Beijing clampdown on property market 'won't hold back China homes sales'

Mainland home sales to grow at slower pace and prices to rise 5 to 10 per cent, says Moody's

PUBLISHED : Thursday, 09 May, 2013, 12:00am
UPDATED : Thursday, 09 May, 2013, 4:39am

The mainland property market will continue to grow, but at a slower pace, while developers which focus on the mass market will experience strongest growth, Moody's Investors Service said.

Its view, in a report released yesterday, echoed predictions by analysts that property prices will rise 5 to 10 per cent this year.

Moody's said the outlook for the property market remained stable, which reflected its expectation of 10 per cent year-on-year growth in the value of residential property sales over the next 12 months, in line with last year.

Sales have fallen from the high levels in this year's first quarter, after the central government issued guidelines in February to regulate the market, said Kaven Tsang, a Moody's vice-president.

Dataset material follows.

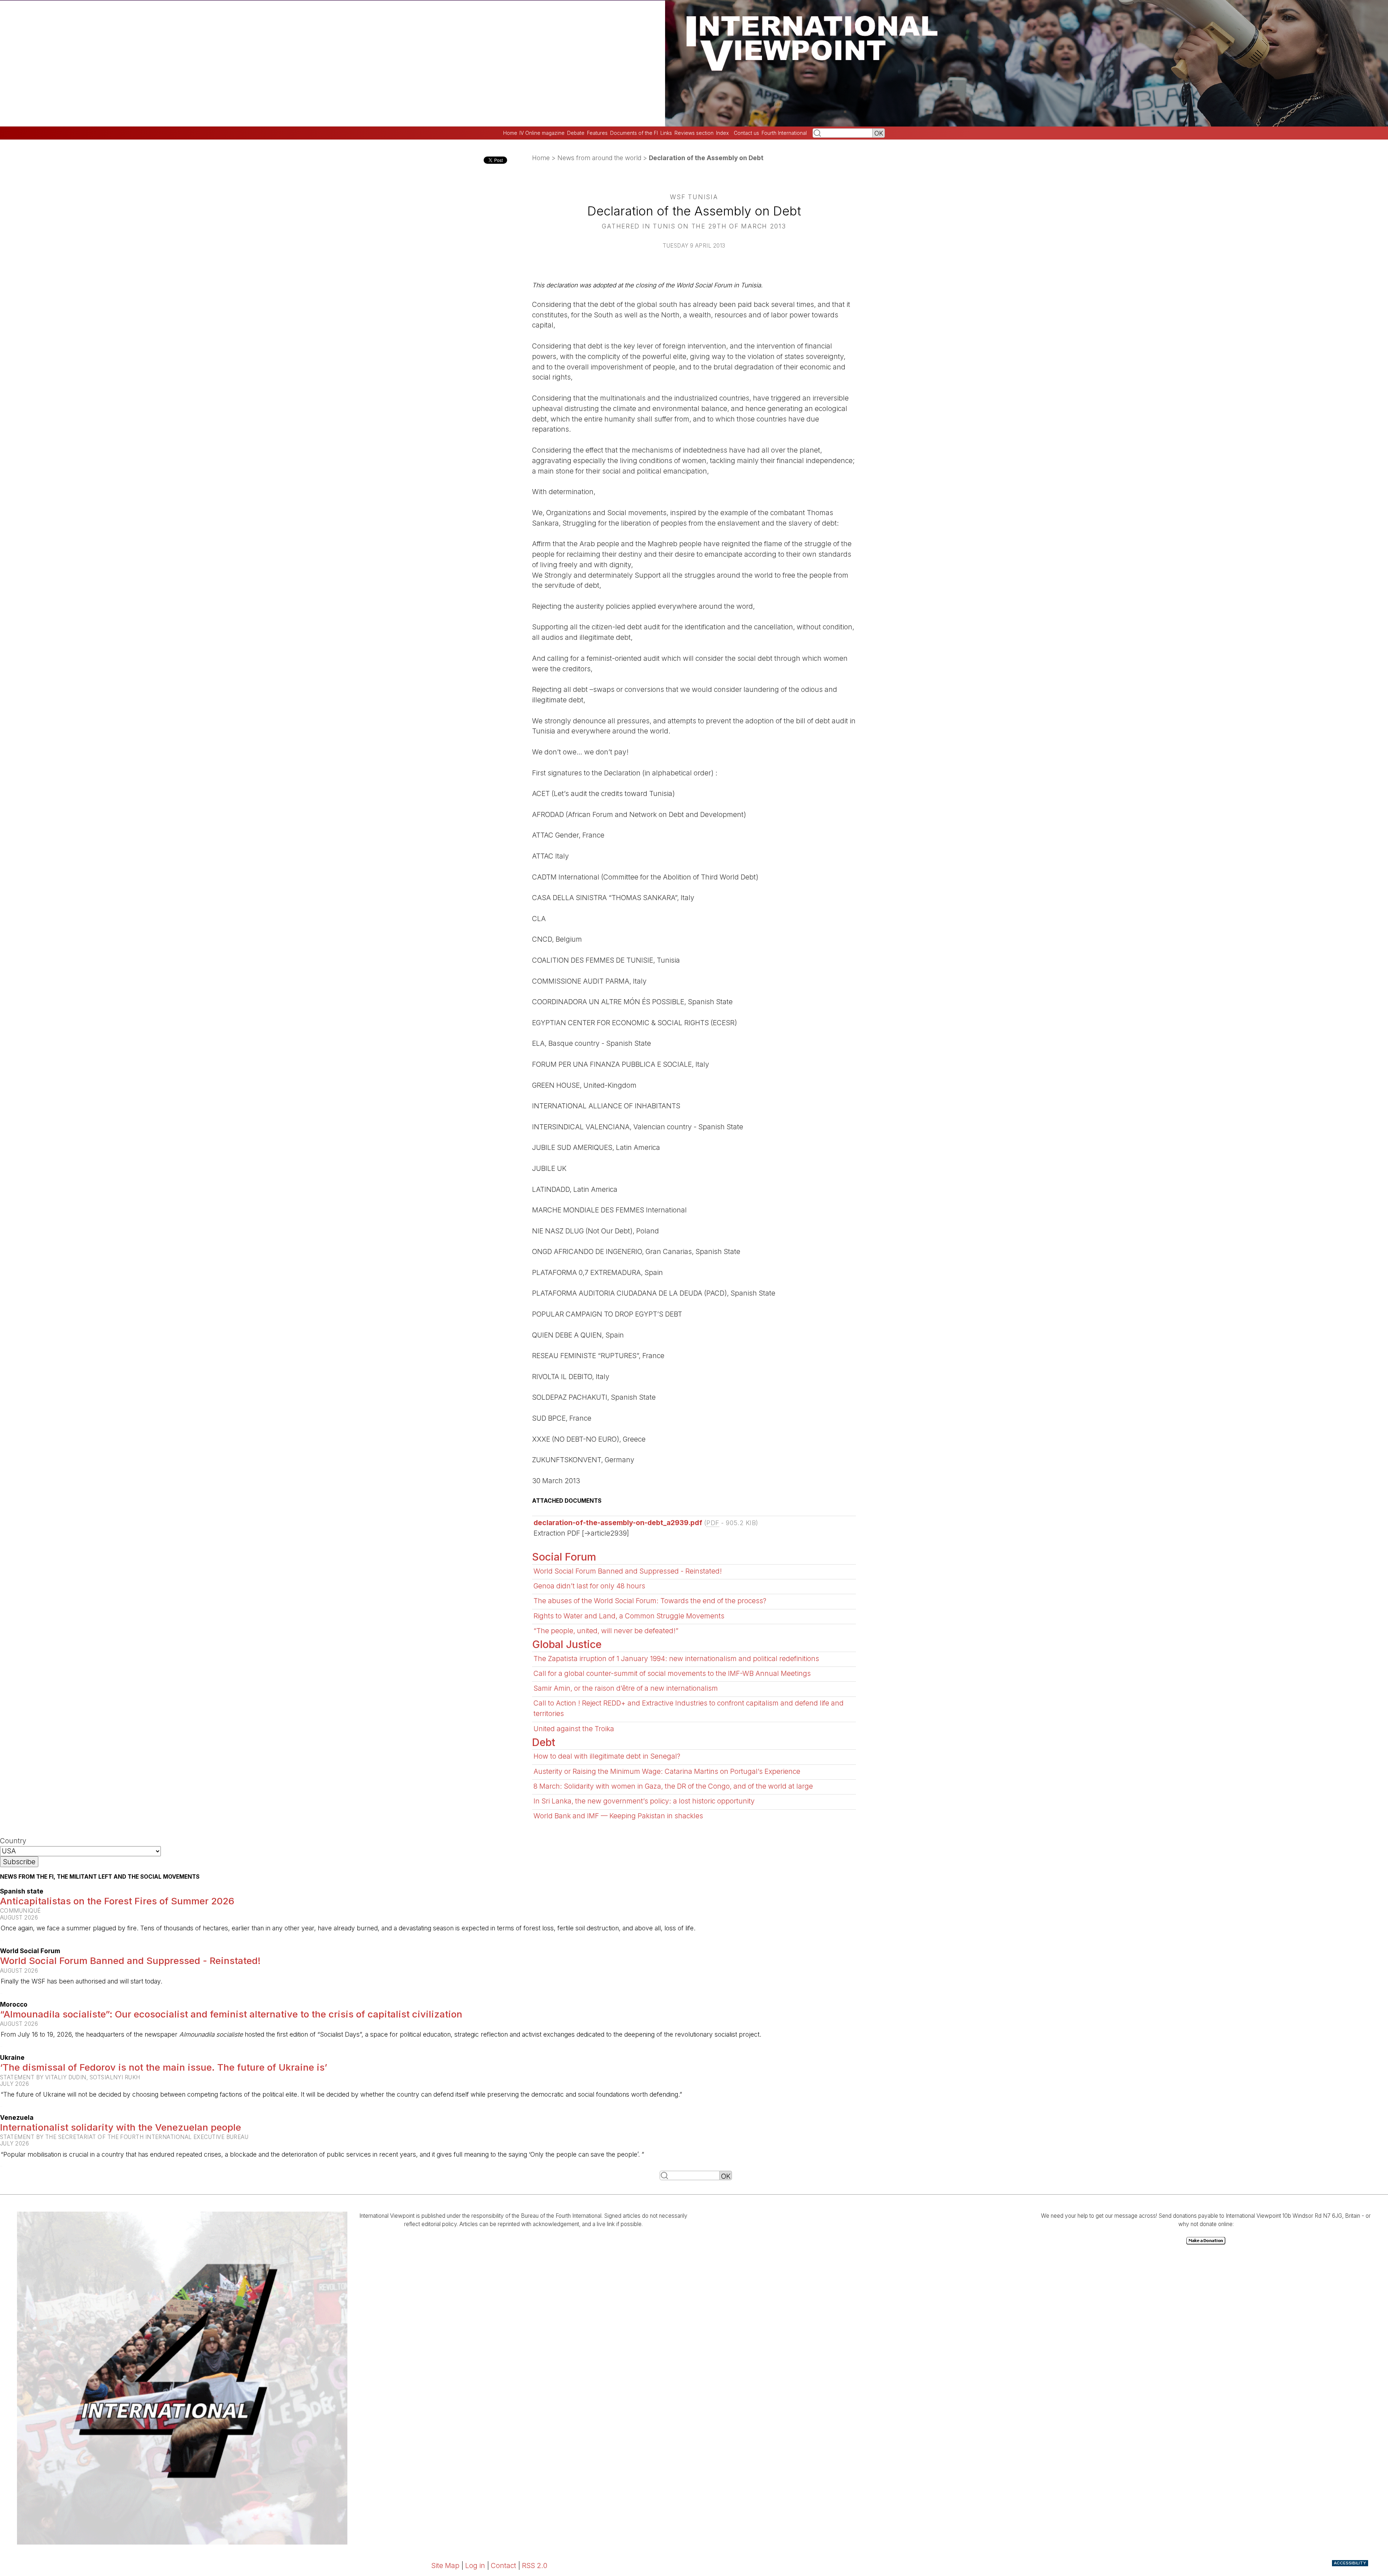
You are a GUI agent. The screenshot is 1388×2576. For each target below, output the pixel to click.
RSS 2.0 (534, 2565)
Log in (475, 2565)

The clampdown on investment demand would slow price increases, Tsang said.

"Urbanisation and favourable mortgage financing for first-time homebuyers will continue to support demand and sales volume," he said.

Moody's said the February guidelines would not dampen overall sales volumes because many developers had shifted their focus to mass-market housing, which is not the target of the government's policies.

Meanwhile, liquidity remains adequate for most of the 40 developers rated by Moody's, partly thanks to continued access to offshore bond markets and stable property sales growth.

Peter Choy, a senior vice-president of Moody's corporate finance group, said there was less risk of further government intervention because of signs of weakness in economic growth.

"The probability of tougher measures is low," Choy said.

Meanwhile, a report from the investment bank Jefferies yesterday said estimated pre-sales by major developers last month fell 17 per cent month on month, although they grew 24 per cent year on year on average. Despite the drop from March, stronger developers were on track to reach full-year targets, it said.

Daiwa Capital Markets said in a report last week the average property price on the mainland would continue rising, at least over the next two to three years.

However, property prices in different cities should diverge because of differences in land supply, economic development and income growth, it said.